Today’s task: Writing East (Iain Macleod Higgins, University of Pennsylvania Press, 1997).
Okay, the amount of self-scrutiny involved in this entry is crazy. Of course I haven’t got anything bad to say about it – it’s brilliant, and I actually feel like I understand it, which is marvelous to say the least. But can I just say (hi Dr. Higgins!) that it feels weird to comment on scholarship written by your supervisor?
I think it’s exacerbated by my general feeling of “who the hell am I to pursue an MA in English”. Let’s be honest. I’ve known from the start that I have no more than a fleeting interest in academia, and that only as something to observe – not something in which to participate.
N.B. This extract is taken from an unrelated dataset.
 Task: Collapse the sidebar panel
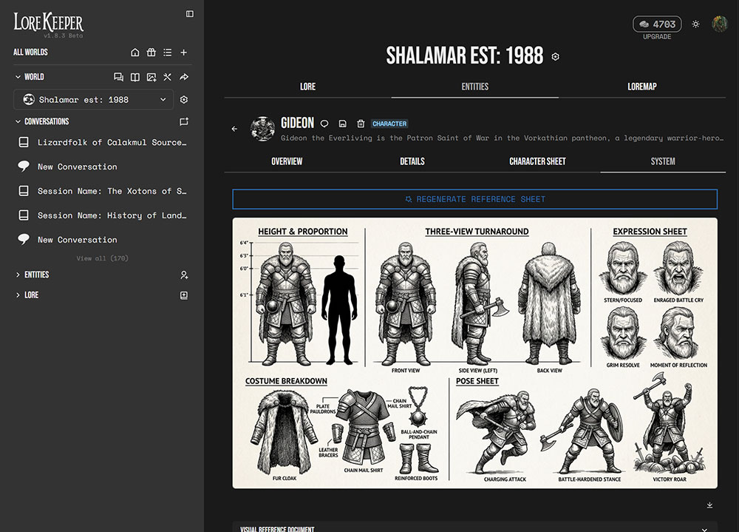(189, 13)
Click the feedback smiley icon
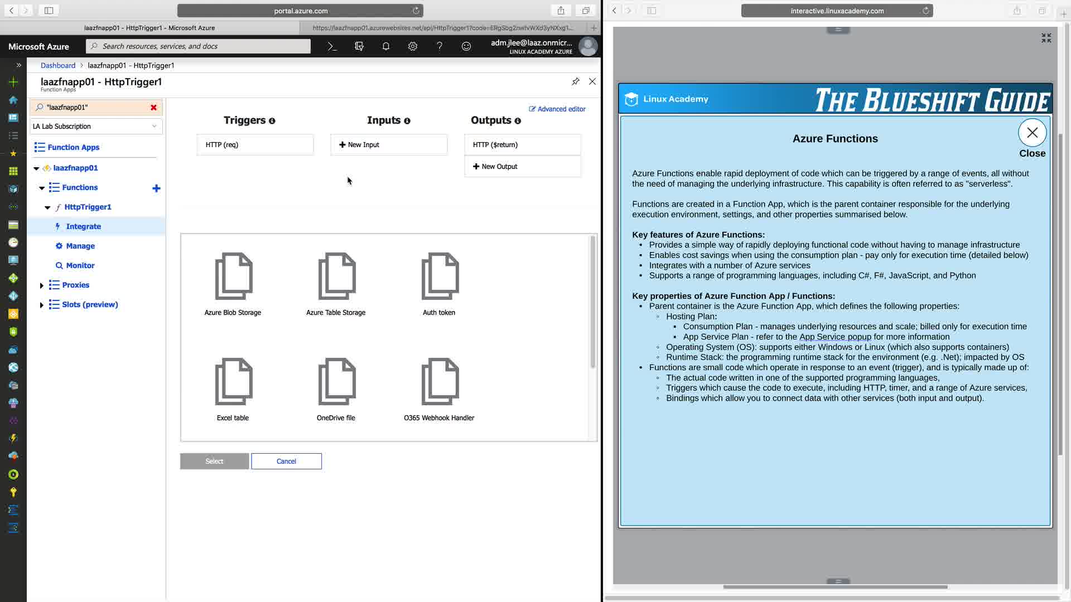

This is not a career-driven degree, nor is it even remotely related to my “real” work. I’m doing this out of love (seriously, don’t laugh) and though that is precisely what I need to validate my studies in my own mind, it typically gets me laughed out of the room by people with serious academic ambition.
What I mean to say is, I have a crisis of self-doubt just about every time I attempt to express an opinion about anything, because my level of academic street cred is low, man. But two things make the issue deeper. The first is that I’m commenting on something written by someone I know, who is often across the desk or on the other end of an email – someone whom I respect, who knows far more about this text than I ever will. That makes me feel strange. The second is that quite honestly, there is an art and a sort of poetry to the writing in this book that (to my mind) elevates it above all the other desiccated pieces of scholarship I work through each day. Somehow that changes things too.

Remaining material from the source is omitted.